We do find that many of our clients want their estate plan, especially their will, to help their estate to avoid probate. They believe that if they have a will, their Florida estate will then avoid probate. In fact, we find that the main goals of those who are creating a Florida estate plan centers on the fact that they want to ensure their families will not face:


  • Family conflict,
  • Personal affairs made public, 
  • More costs and expenses,
  • Court involvement, and 
  • Questions during the grieving process.


Unfortunately, what many of the clients who come to us to help them do not realize is that if these are among their goals for their estate, then a last will and testament will not be enough to protect their Florida estate from probate.


We understand this seems illogical because shouldn’t a last will and testament be able to avoid any future involvement from the courts, creditors, or others at the time of their death? It should but, regrettably, the probate process is all but assured when you only have a will as a part of your Florida estate plan.

To explain the reason why, you need to know that a last will and testament is a set of instructions only. It instructs who should inherit from you, how they should inherit from you, and the manner of their inheritance. Your last will and testament will also nominate the person, or persons, you want to be in charge of the process. 

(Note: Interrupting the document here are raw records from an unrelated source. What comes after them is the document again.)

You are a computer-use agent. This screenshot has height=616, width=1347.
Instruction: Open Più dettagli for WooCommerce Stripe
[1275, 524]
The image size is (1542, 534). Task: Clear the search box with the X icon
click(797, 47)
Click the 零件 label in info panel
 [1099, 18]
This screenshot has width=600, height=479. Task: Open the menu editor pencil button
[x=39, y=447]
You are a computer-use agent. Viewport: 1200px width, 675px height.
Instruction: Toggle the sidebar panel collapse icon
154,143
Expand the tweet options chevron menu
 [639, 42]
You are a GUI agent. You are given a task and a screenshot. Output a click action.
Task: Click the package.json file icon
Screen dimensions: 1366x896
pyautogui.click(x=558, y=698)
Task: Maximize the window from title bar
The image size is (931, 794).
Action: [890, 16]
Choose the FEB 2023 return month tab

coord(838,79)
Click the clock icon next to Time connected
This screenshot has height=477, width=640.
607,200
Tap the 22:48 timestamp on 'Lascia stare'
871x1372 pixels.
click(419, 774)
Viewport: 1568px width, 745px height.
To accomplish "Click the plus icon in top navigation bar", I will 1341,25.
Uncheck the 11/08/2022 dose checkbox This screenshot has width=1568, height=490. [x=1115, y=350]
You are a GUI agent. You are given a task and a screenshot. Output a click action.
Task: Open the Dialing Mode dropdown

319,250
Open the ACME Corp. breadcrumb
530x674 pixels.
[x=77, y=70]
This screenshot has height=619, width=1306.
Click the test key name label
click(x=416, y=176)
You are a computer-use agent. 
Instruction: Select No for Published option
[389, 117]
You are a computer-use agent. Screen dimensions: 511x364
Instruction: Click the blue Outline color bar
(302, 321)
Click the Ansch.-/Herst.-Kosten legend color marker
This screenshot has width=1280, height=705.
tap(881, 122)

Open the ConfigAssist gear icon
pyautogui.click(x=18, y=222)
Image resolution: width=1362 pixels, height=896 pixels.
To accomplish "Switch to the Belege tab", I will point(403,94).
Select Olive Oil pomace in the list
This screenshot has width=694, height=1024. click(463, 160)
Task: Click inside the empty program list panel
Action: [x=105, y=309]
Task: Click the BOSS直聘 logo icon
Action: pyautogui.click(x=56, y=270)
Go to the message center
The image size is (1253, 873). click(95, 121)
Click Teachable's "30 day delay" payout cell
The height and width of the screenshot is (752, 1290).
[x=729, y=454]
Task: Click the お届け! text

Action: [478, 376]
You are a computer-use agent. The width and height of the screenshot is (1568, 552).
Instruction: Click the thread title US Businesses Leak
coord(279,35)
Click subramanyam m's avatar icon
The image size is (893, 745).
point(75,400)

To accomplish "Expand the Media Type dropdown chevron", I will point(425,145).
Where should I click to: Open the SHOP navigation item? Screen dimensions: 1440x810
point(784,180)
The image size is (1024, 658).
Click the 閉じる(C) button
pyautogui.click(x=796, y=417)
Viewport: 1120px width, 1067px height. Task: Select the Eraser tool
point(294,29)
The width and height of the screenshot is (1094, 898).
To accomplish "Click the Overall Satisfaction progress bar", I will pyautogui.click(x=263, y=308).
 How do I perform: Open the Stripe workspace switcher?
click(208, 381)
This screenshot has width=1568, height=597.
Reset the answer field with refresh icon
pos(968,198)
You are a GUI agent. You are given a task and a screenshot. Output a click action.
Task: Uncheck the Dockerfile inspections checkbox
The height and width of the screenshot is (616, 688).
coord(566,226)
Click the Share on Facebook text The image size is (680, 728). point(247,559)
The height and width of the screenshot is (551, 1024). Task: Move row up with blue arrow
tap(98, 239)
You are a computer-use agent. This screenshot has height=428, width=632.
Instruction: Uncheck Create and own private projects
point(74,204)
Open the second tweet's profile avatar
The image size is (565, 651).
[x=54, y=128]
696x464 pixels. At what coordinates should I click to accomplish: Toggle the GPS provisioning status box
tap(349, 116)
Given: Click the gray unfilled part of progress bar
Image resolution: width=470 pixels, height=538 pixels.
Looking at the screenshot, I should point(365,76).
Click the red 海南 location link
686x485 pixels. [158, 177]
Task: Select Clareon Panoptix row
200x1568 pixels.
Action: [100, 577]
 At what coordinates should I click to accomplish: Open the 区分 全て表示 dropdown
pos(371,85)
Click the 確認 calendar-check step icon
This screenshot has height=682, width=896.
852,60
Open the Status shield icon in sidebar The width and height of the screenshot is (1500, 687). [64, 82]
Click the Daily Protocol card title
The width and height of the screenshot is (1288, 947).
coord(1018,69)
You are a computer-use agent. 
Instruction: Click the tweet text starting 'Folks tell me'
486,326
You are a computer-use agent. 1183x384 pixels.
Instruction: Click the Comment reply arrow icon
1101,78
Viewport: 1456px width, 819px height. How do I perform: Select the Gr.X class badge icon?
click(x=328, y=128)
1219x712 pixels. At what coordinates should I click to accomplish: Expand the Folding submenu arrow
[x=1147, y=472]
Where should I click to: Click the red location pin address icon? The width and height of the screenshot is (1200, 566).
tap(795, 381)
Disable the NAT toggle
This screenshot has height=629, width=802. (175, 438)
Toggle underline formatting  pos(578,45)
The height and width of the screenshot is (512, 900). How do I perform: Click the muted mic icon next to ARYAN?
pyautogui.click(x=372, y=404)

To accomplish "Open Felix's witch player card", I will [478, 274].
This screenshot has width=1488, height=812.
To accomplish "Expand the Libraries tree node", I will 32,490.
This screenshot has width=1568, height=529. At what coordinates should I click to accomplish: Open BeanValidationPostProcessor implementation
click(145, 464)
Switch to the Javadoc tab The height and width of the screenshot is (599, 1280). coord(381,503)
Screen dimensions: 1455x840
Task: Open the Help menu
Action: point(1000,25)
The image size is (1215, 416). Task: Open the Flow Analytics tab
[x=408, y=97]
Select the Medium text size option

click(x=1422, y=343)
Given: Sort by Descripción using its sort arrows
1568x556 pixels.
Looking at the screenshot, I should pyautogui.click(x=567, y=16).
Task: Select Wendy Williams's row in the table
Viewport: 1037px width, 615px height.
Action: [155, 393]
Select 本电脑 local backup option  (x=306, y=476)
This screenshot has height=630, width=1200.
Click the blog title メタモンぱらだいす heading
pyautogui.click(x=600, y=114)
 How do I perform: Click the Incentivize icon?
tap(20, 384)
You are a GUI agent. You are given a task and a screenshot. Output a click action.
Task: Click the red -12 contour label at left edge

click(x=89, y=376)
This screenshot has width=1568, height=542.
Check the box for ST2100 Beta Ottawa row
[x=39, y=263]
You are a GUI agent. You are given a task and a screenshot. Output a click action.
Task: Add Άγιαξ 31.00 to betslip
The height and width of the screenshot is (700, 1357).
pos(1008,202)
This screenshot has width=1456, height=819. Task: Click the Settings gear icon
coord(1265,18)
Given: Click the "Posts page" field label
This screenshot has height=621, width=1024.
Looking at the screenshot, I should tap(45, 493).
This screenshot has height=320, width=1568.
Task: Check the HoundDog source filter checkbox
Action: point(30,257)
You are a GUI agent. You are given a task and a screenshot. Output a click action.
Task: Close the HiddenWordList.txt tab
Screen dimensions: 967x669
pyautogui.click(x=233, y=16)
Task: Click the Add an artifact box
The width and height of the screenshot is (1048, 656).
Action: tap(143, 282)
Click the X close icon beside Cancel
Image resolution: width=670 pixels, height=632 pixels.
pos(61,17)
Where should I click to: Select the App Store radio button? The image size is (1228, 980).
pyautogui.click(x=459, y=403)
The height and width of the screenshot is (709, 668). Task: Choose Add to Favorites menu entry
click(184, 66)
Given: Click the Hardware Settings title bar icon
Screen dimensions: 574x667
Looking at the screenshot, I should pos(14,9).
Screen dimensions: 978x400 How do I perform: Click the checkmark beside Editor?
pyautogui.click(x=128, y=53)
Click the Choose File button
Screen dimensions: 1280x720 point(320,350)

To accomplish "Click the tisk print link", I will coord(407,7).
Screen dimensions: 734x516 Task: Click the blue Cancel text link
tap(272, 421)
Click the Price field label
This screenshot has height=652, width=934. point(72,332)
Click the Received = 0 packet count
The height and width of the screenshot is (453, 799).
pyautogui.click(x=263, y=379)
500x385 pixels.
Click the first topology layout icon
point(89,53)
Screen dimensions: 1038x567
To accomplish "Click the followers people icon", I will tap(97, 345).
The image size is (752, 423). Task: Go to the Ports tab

It does not, however, take your estate assets out of your name. This means that legal ownership will be determined, with the guidance of your will, through the probate process. The probate process is often costly, time intensive, and public. Your last will and testament will not be able to avoid this process at the time of your death.


You still want to avoid probate? How can you plan ahead to avoid the probate process? The Florida estate planning answer is to create a trust agreement. Through your trust agreement you can “fund” or retitle your assets into the name of this estate planning tool to be held and administered in the way you see fit. This ensures that at the time of your incapacity or death these assets can be held under the management of the trustee you choose and avoid court involvement of any kind. There are many different kinds of trust agreements that can be created to meet your needs and reach your goals for your legacy. While there is an administration at the time of your death or incapacity, it is not the same as the court process you would encounter without this essential estate planning tool in place.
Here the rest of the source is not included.